### Problem requirements
When a line of the entries contains "Select", please list that line.

### Record extracts

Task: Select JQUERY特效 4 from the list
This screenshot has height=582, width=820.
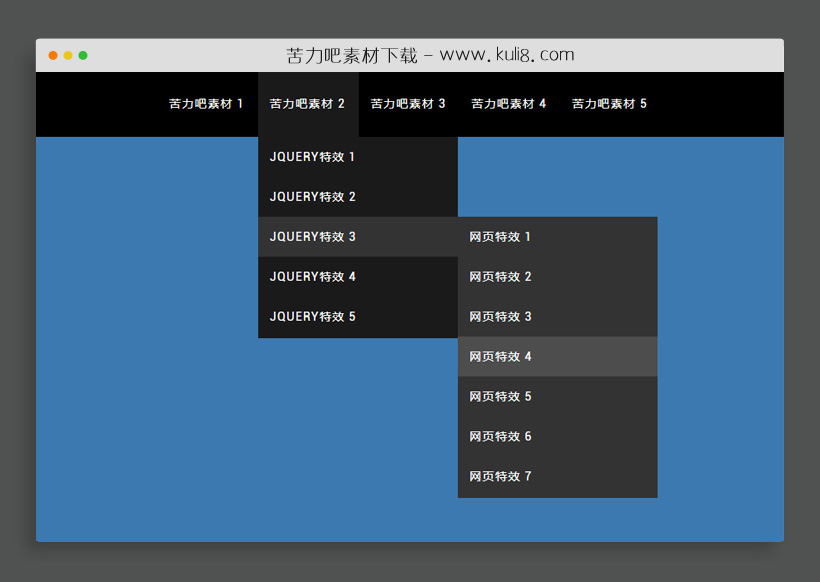Action: [313, 276]
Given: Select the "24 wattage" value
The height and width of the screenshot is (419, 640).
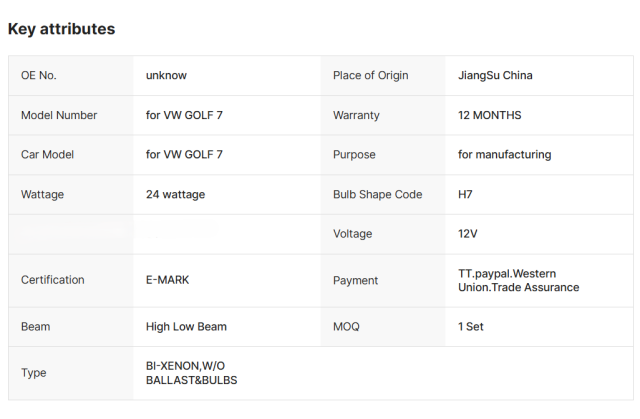Looking at the screenshot, I should (x=175, y=194).
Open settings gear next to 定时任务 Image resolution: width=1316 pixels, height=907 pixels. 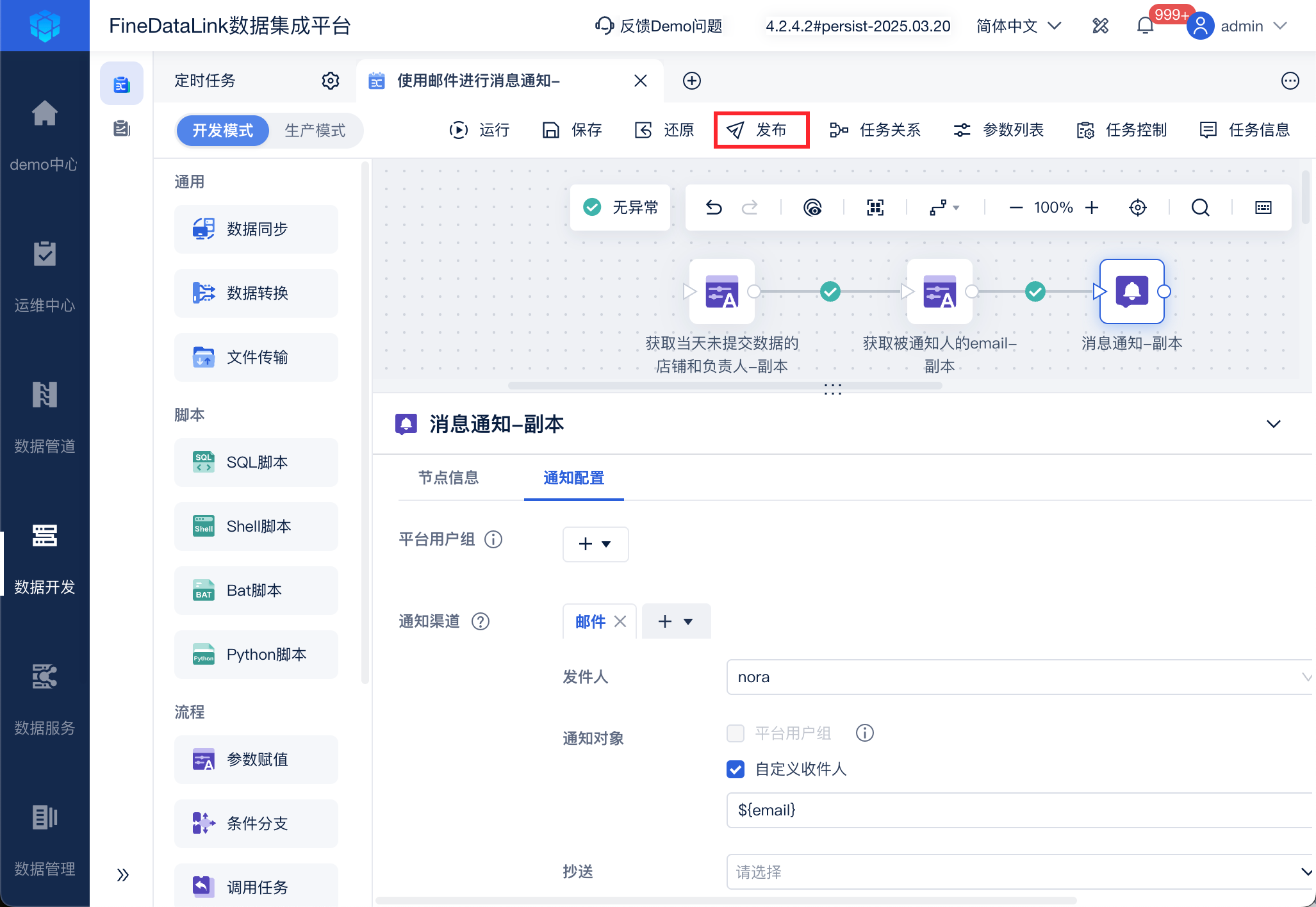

### Result for this task
Task: Select JQUERY特效 4 from the list
Given: Select the "24 wattage" value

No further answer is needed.